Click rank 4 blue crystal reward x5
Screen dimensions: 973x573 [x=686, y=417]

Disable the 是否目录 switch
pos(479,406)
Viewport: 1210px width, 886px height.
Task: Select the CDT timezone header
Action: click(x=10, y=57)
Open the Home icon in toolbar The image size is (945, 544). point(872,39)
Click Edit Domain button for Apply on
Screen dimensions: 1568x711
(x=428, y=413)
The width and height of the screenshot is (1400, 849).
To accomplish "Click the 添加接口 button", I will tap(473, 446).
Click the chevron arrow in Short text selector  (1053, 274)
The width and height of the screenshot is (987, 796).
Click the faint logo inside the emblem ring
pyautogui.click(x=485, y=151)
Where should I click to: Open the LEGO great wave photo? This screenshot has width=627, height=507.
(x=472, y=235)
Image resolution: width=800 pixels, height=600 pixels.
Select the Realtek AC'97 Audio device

════════

## Task prompt
The string "button" may appear in the lines of the records above. State how many lines contain it, with no other words.

## Worked solution
2